#### Texte à lire

Un ensemble d’urbanistes, élus, historiens… livrent des analyses complémentaires dans un ouvrage à paraître mi-octobre. Avec l’ambition de ranimer la flamme du débat autour du Grand Paris. Car à leurs yeux, l’existence dans les faits de la métropole représente la condition sine qua non pour qu’elle se hisse à la hauteur des actuels enjeux sociaux et environnementaux.
« La question du Grand Paris est un enjeu géopolitique national qui travaille la France depuis deux siècles », affirme Bernard Landau, architecte voyer honoraire de la Ville de Paris, et à la manœuvre de la production d’un ouvrage collectif visant à retracer l’histoire de Paris, de ses contours, de ses jardins autant que de ses places les plus célèbres, ou encore des enjeux sociétaux, économiques et climatiques contemporains.
Depuis deux ans et demi, dans ce but, des auteurs se sont rapprochés et ont créé un collectif, baptisé Fluctuat. Ces géographes, historiens, élus, urbanistes, économistes, sociologues…, tous amoureux déçus ou heureux de la capitale française, veulent relancer le débat autour de la métropole, ce Grand Paris qui, pour l’heure, est surtout de papier, à leurs yeux, plus qu’une réalité tangible.
Paris, une exception dans le monde ?
Le moment d’apporter leurs pierres à l’édifice du débat autour de Paris extramuros ne doit rien au hasard. Il s’inscrit 50 ans après la transformation de la préfecture de Paris en municipalité, 8 ans après la naissance de la métropole et 2 ans avant les prochaines élections municipales. « Paris a une histoire singulière, contextualise Bernard Landau. Dans leur croissance, les principales métropoles mondiales des pays développés, notamment en Europe, ont dépassé leurs limites de la ville historique du XIXe siècle, et trouvé des réponses adaptées et spécifiques, à l’échelle de l’agglomération, pour leur gouvernance technique, administrative, politique ; elles ont fait tomber leurs murailles. » Inversement, aux yeux du grand public notamment, le Grand Paris se limite au métro éponyme.

#### Données enregistrées
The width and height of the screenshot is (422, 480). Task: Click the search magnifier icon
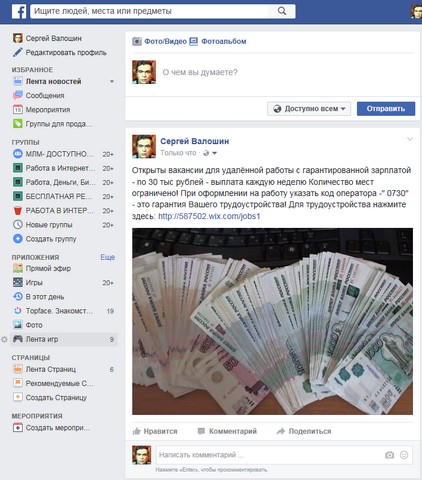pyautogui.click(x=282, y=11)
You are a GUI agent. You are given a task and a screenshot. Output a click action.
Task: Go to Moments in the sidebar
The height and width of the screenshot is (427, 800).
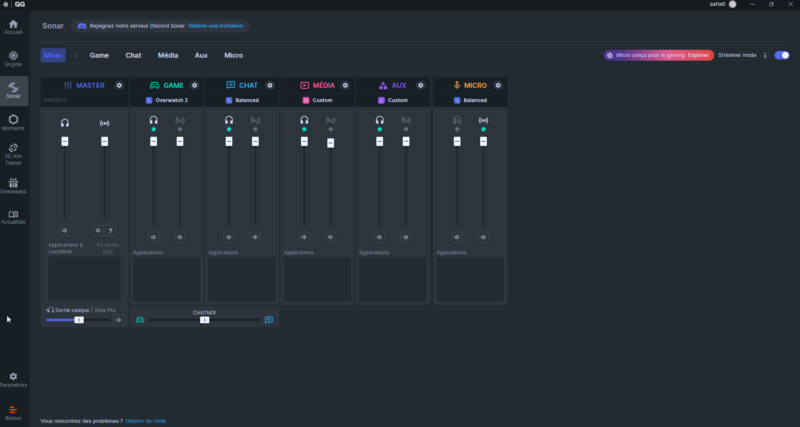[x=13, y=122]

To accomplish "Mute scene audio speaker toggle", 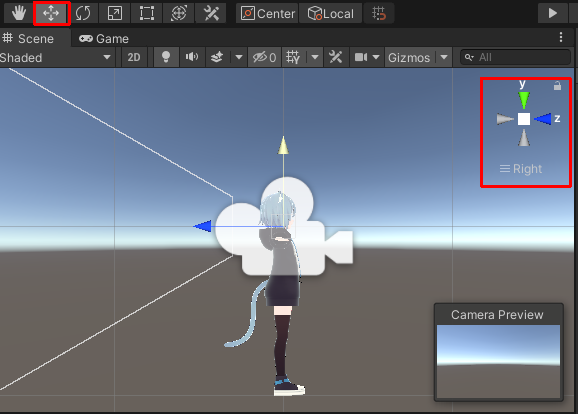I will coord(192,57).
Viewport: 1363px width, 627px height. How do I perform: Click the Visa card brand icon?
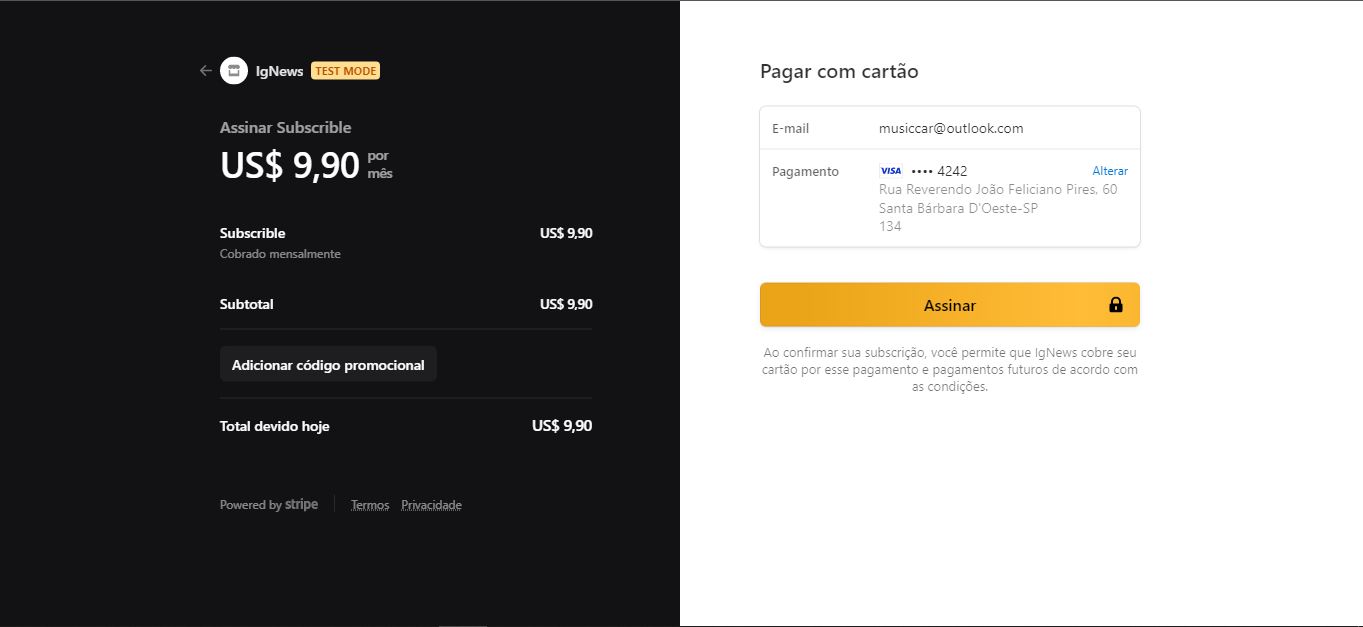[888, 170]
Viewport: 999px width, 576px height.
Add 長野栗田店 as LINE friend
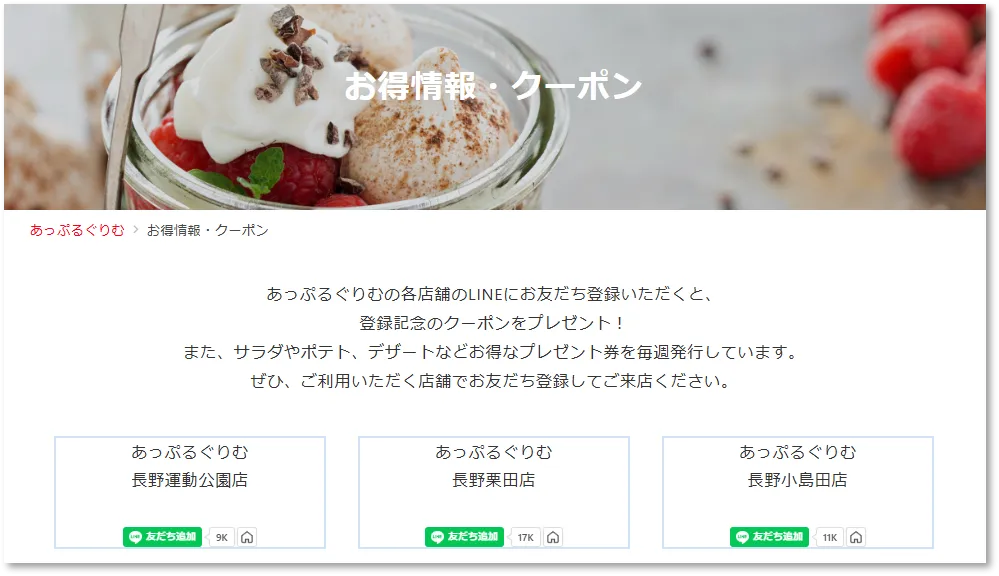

#### Consigne
Prolongez le texte sur le Grand Paris en reprenant après sa dernière phrase. Les enregistrements n'ont aucun lien avec le texte sur le Grand Paris.

#### Réponse attendue
Dès lors, les auteurs se fixent pour objectif de donner des éléments de compréhension pour que le débat se réouvre. « Nous espérons que ce livre, dans la situation d’impasse actuelle et du peu d’intérêt manifeste des élus depuis quelques années, permette de prendre de la hauteur, d’inscrire la réflexion dans le temps long de l’histoire et de relancer un débat nécessaire », revendique Bernard Landau, qui fait aussi observer que les rythmes de construction ont été très différents entre Paris et sa banlieue. Son espoir à terme : voir les villes mieux se coordonner, agir ensemble, sans que les maires œuvrent chacun sur leur territoire sans lien avec leurs voisins. Et il y a urgence, pour mieux se saisir des évolutions à mettre en œuvre : « Aucun objectif bioclimatique n’est par exemple atteignable dans Paris seul », indique Bernard Landau, entre autres auteurs d’un long article sur le plan local d’urbanisme bioclimatique.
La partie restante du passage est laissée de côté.